- TASK OBJECTIVE
The listing that follows must be retyped in full, exactly.

- RECORDED DATA
┄┄┄┄┄┄┄┄┄┄┄┄┄┄┄┄┄┄┄┄

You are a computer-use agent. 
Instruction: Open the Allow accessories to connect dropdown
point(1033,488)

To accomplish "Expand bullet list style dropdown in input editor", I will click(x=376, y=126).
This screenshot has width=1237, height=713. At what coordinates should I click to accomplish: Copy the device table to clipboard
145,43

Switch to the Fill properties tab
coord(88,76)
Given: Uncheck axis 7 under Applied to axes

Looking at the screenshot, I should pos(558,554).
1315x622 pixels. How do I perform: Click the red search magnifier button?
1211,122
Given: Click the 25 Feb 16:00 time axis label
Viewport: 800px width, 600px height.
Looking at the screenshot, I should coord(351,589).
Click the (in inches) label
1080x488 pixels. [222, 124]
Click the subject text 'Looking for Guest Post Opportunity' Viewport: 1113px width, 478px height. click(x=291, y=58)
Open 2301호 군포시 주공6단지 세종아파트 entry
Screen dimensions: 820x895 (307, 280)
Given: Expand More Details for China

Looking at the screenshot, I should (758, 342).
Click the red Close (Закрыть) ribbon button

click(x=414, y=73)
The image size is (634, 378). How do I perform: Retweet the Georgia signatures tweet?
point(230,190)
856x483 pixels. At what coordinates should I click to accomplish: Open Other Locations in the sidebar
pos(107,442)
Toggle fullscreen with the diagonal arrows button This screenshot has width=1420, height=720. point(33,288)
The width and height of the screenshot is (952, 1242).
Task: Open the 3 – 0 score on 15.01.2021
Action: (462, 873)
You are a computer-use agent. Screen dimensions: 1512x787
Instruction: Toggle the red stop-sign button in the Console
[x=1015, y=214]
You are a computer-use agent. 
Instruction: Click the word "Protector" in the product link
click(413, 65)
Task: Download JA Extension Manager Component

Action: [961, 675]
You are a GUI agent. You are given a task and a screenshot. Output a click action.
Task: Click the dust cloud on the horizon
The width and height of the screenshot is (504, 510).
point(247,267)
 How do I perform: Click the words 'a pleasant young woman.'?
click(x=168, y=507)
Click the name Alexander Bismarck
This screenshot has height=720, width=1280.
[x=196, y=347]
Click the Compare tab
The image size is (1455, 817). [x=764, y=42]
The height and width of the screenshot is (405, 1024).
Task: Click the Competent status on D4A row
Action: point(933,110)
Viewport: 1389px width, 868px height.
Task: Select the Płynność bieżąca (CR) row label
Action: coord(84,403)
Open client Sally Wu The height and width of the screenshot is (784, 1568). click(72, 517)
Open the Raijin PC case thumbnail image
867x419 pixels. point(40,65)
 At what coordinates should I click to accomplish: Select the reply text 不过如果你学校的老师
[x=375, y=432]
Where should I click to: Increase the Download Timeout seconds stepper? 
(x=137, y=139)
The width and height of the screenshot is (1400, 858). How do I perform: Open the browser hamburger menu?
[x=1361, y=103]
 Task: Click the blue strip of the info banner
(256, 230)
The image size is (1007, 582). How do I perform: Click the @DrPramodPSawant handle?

┄┄┄┄┄┄┄┄┄┄┄┄┄┄┄┄┄┄┄┄

- RESULT FOR THIS EXERCISE
You are a computer-use agent. 
Instruction: Open the Allow accessories to connect dropdown
point(1033,488)

To accomplish "Expand bullet list style dropdown in input editor", I will click(x=376, y=126).
This screenshot has width=1237, height=713. At what coordinates should I click to accomplish: Copy the device table to clipboard
145,43

Switch to the Fill properties tab
coord(88,76)
Given: Uncheck axis 7 under Applied to axes

Looking at the screenshot, I should pos(558,554).
1315x622 pixels. How do I perform: Click the red search magnifier button?
1211,122
Given: Click the 25 Feb 16:00 time axis label
Viewport: 800px width, 600px height.
Looking at the screenshot, I should coord(351,589).
Click the (in inches) label
1080x488 pixels. [222, 124]
Click the subject text 'Looking for Guest Post Opportunity' Viewport: 1113px width, 478px height. click(x=291, y=58)
Open 2301호 군포시 주공6단지 세종아파트 entry
Screen dimensions: 820x895 (307, 280)
Given: Expand More Details for China

Looking at the screenshot, I should (758, 342).
Click the red Close (Закрыть) ribbon button

click(x=414, y=73)
The image size is (634, 378). How do I perform: Retweet the Georgia signatures tweet?
point(230,190)
856x483 pixels. At what coordinates should I click to accomplish: Open Other Locations in the sidebar
pos(107,442)
Toggle fullscreen with the diagonal arrows button This screenshot has width=1420, height=720. point(33,288)
The width and height of the screenshot is (952, 1242).
Task: Open the 3 – 0 score on 15.01.2021
Action: (462, 873)
You are a computer-use agent. Screen dimensions: 1512x787
Instruction: Toggle the red stop-sign button in the Console
[x=1015, y=214]
You are a computer-use agent. 
Instruction: Click the word "Protector" in the product link
click(413, 65)
Task: Download JA Extension Manager Component

Action: [961, 675]
You are a GUI agent. You are given a task and a screenshot. Output a click action.
Task: Click the dust cloud on the horizon
The width and height of the screenshot is (504, 510).
point(247,267)
 How do I perform: Click the words 'a pleasant young woman.'?
click(x=168, y=507)
Click the name Alexander Bismarck
This screenshot has height=720, width=1280.
[x=196, y=347]
Click the Compare tab
The image size is (1455, 817). [x=764, y=42]
The height and width of the screenshot is (405, 1024).
Task: Click the Competent status on D4A row
Action: point(933,110)
Viewport: 1389px width, 868px height.
Task: Select the Płynność bieżąca (CR) row label
Action: coord(84,403)
Open client Sally Wu The height and width of the screenshot is (784, 1568). click(72, 517)
Open the Raijin PC case thumbnail image
867x419 pixels. point(40,65)
 At what coordinates should I click to accomplish: Select the reply text 不过如果你学校的老师
[x=375, y=432]
Where should I click to: Increase the Download Timeout seconds stepper? 
(x=137, y=139)
The width and height of the screenshot is (1400, 858). How do I perform: Open the browser hamburger menu?
[x=1361, y=103]
 Task: Click the blue strip of the info banner
(256, 230)
The image size is (1007, 582). How do I perform: Click the @DrPramodPSawant handle?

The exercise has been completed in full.